There are a number of different reasons filmmakers may employ a match cut. The technique can emphasize an object or location that’s important to the story, or it can create connections between different characters. But before we get to that, let’s take a look at the most common use for the match cut: continuity.

Continuity

As we discussed above, a match on action is a fundamental technique of continuity editing, which is the art of constructing a believable environment and sense of action from a collection of clips. For most productions, scenes are filmed non-sequentially, and the same action is often captured from different angles over multiple takes. Then, the editor takes that footage and rearranges it so that the narrative space of the film feels consistent and logical and the action appears fluid.

To do this, you’ll often use a match cut — in this case, a match on action. Matching motion between two different shots of the same action will ensure the flow of the action is smooth and logical.

Without a match on action, we’ll see a jump-cut effect, which can be used to its own advantage.
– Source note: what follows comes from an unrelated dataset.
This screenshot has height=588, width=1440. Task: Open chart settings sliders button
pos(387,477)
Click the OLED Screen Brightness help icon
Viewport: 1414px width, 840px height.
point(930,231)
See Goddard’s “Breathless” (1960).

Montage, meaning and metaphor

In the early days of cinema, Sergei Eisenstein and Lev Kuleshov and other Soviet filmmakers formulated the Montage Theory of cinema. The theory says that shots juxtaposed against each other forge a relationship that creates an entirely new meaning. These filmmakers believed this clash of visual ideas could be leveraged to convey deeper concepts and messaging.

In this context, the match cut can be used to compare and contrast characters, scenes and other story elements, evoking new meanings and metaphors along the way.

Time/travel

Another use for the match cut is to create connections across time and space. This type of cut might use a match on action, a graphic match or even a sound bridge to link shots together.

We can see an example of this in “The Lion King” (1994). During the “Hakuna Matata” interlude, a series of match cuts show how Simba, Timon and Pumba have stuck together over the years.

Match cuts are great for showing progression forward through time. However, they can also be the perfect way to trigger a flashback. For instance, in the “Titanic” (1997), as Rose begins her tale, we start with a shot of the sunken RMS Titanic. The bleak underwater scene slowly fades to a matching shot of the ship still in the harbor as it prepares for its maiden voyage, taking us back to the setting of Rose’s story.

But this type of match cut can be used to communicate even more complex ideas. “Everything Everywhere All at Once” (2022) uses a series of quick cuts to squeeze an infinite multiverse into a single sequence.

Putting the cut to use

As you can see, the match cut can take a variety of forms and serve a variety of functions. The next time you plan a shoot or edit a video, think about how to use this cut to build connections and create meaning.

Nicole LaJeunesse is a professional writer and a curious person who loves to unpack stories on anything from music, to movies, to gaming and beyond.